Pro athletes in the NFL will again band together on Sunday during the national anthem to show solidarity for teammates protesting racism and injustice. In one sense, they are protesting against those who would deny them the ability to protest.
In another sense, though, they are sending a message to all of us — one not of division but of inclusion. By taking a knee, locking arms or remaining in the locker room, they are forcing viewers — we, the people — to consider what we invest in symbols such as the flag and the national anthem and why we tend to get upset when they are used as objects of protest.
In short, these athletes are reminding us of the civil religion that binds us together, even when politics or the actions of our fellow citizens and leaders let us down. In the end, our nation is held together as much by a faith in the idea of America as by the laws that govern it. Without testing the legitimacy of national myths and symbols and challenging our nation to be better through protest, we risk letting partisanship and demagoguery define the meaning of America.
Civil religion describes the complicated faith Americans have in their nation. It is composed of sacred symbols like the flag, songs like “America the Beautiful” and hymns like the anthem. It is enshrined in texts like the Constitution and Declaration of Independence and celebrated on holidays like Memorial Day, Veterans Day or the Fourth of July. It can be found in prophetic figures like the founders and consecrated battlefields like Gettysburg and Vicksburg. And it appears in phrases like “In God We Trust” on money and “under God” in the Pledge of Allegiance.
While elections can be moments of reckoning in civil life, and houses of worship can pass religious judgment on the nation, there is a space in between God and the ballot box in which national symbols become sites of contest. That is where civil religion exists. Civil religion keeps us honest about the pretensions of the nation, its people and, most importantly, its leaders.
Of course, that is precisely what irks President Trump and other politicians about the NFL protests. In calling for owners to fire players who failed to show due deference to the anthem, these politicians echo what the Rev. Martin Luther King Jr. referred to as “the prophesying of smooth patriotism,” the insistence upon grandiose expressions of love for America regardless of its moral failings.
The vitriol spewed about players and protests, then, plays on a tradition of popular laziness that accepts superficial quasi-deifications of national symbols, and tightly couples the flag and the military to brand virtually all dissent as unpatriotic.
But the way in which the protesting players are tapping into the American civil religion also has ample precedent. Fifty years before Colin Kaepernick sparked outrage by kneeling during the anthem, King enraged millions of Americans by protesting the war in Vietnam. His critics assailed him for his lack of patriotism, but in King’s mind, nothing could have been more patriotic than attempting to force Americans to cleanse the nation’s soul.

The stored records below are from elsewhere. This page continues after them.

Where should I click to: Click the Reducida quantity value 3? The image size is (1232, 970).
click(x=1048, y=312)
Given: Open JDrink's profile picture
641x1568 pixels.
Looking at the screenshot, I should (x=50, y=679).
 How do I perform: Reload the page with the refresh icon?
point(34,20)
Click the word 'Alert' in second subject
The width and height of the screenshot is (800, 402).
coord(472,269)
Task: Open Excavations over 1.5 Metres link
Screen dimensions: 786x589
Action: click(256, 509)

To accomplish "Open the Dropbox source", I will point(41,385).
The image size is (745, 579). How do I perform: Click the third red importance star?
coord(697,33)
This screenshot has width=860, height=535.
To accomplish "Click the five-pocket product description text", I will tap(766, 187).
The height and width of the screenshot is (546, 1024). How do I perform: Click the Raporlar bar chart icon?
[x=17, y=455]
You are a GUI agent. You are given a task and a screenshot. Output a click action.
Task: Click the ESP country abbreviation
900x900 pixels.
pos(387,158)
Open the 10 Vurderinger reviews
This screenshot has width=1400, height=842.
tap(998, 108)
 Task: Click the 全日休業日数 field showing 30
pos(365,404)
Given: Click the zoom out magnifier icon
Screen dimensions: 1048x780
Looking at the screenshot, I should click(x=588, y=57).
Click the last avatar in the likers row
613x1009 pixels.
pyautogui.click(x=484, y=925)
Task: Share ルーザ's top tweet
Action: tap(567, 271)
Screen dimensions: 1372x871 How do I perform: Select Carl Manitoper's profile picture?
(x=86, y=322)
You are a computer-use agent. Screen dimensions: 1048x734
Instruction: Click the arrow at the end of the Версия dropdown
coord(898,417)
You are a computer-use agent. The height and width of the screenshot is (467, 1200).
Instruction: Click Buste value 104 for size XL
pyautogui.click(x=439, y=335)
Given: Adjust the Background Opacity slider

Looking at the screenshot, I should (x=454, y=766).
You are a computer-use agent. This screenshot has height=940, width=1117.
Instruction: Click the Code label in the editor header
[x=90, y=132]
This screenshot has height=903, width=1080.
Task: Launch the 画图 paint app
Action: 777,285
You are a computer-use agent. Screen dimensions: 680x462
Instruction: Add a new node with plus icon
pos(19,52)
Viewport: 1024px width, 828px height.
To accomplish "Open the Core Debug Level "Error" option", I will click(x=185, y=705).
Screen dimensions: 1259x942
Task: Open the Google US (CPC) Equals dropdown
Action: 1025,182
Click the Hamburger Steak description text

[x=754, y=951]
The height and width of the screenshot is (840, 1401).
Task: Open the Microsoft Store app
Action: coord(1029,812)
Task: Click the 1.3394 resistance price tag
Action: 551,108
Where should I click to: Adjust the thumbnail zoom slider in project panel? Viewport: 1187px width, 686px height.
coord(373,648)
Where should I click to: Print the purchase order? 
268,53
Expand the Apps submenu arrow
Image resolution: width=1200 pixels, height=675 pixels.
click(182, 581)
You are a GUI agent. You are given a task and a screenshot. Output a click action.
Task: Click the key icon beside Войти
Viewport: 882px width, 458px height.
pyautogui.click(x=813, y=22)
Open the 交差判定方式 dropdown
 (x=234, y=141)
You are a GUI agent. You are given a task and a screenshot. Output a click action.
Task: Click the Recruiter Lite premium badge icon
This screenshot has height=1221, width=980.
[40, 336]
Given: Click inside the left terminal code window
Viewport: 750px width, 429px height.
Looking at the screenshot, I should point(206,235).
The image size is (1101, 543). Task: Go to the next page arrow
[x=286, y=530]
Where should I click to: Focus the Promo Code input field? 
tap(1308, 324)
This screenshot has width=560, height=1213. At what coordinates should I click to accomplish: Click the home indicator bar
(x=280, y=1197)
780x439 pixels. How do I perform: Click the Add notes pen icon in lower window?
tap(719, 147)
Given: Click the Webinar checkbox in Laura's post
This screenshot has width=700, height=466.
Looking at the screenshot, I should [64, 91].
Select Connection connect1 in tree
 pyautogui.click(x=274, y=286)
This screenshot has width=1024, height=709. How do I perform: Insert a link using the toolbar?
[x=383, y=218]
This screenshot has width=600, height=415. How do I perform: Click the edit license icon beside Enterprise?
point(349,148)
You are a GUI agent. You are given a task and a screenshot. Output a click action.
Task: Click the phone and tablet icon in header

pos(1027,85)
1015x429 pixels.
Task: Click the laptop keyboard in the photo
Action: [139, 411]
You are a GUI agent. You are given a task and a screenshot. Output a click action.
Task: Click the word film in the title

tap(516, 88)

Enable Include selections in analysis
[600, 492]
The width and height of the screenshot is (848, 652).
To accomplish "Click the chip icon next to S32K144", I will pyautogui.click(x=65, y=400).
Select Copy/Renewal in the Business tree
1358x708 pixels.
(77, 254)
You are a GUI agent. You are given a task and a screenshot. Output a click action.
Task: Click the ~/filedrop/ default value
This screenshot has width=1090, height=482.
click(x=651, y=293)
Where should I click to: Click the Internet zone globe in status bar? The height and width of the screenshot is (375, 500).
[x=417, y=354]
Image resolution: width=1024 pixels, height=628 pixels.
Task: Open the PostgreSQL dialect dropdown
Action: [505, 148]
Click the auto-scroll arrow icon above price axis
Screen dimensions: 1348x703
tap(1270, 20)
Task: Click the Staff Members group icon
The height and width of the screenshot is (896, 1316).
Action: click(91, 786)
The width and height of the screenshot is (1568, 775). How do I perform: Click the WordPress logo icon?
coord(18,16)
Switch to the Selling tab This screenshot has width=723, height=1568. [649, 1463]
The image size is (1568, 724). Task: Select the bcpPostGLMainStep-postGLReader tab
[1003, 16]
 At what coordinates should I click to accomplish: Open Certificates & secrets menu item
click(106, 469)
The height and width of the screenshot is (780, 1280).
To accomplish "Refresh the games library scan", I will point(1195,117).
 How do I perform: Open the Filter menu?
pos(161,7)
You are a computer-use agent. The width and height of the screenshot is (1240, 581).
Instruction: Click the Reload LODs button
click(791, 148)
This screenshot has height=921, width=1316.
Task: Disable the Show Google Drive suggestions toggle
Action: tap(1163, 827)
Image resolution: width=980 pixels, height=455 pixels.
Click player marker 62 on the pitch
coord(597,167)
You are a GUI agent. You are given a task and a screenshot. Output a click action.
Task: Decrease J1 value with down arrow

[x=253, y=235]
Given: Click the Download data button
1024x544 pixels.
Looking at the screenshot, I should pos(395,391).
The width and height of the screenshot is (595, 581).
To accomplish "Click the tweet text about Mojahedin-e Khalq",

The diametrically opposed ways that King and his critics perceived his protests reminds us that the meaning of our national symbols and patriotism, as well as the essence of citizenship itself, are always contested, especially when the nation is bitterly divided politically.
Indeed, it was the tragedy of Vietnam that sparked the resurgence of interest in civil religion. In 1967, sociologist Robert Bellah wrote an essay titled “Civil Religion in America” in which he grappled with the moral quandary posed by Vietnam — which was ripping the nation asunder. Bellah hoped Americans would reject superficial injunctions to be more outwardly patriotic and instead develop a robust, principled project that united them in justice.
Like King, the protesting NFL players are embracing Bellah’s vision and seeking to push the United States toward achieving its ideals through an active, rather than passive, patriotism. But such patriotism requires Americans to first look critically at the beloved symbols of their nation.
San Francisco 49ers safety Eric Reid encapsulated this “tough love” patriotism, declaring “it should go without saying that I love my country and I’m proud to be an American.” But he added, quoting James Baldwin, “exactly for this reason, I insist on the right to criticize her perpetually.”
The NFL — and American sports in general — have wrapped themselves in the flag and the anthem, but that is an artificial and largely commercial intersection. Indeed, acts of saluting the flag, standing for the anthem, praising the founders or revering particular monuments can be meaningful and yet still reflect some of the more facile elements of American civil religion.
As we look more closely at what we expect from a nation built on contradictions — forced labor, land theft and inequality, on the one hand, and a foundational dedication to expansive rights, revolutionary idealism and almost permanent protest, on the other — we find ourselves at a crossroads.
Civil religion isn’t an automatic solution to this crisis. Unchecked and uncritically assumed, it might undermine principle, delegitimize protest, whitewash history and divide the nation. But a different type of embrace of civil religion is both possible and necessary.
Today, while the nation faces perpetual war with adversaries abroad and among Americans at home, it remains a nation for which we continue to pledge our allegiance, sing patriotic songs and sacrifice our lives. But those actions — some far more profound than others — only have meaning if we recognize that protest is vital to achieving our national ideals.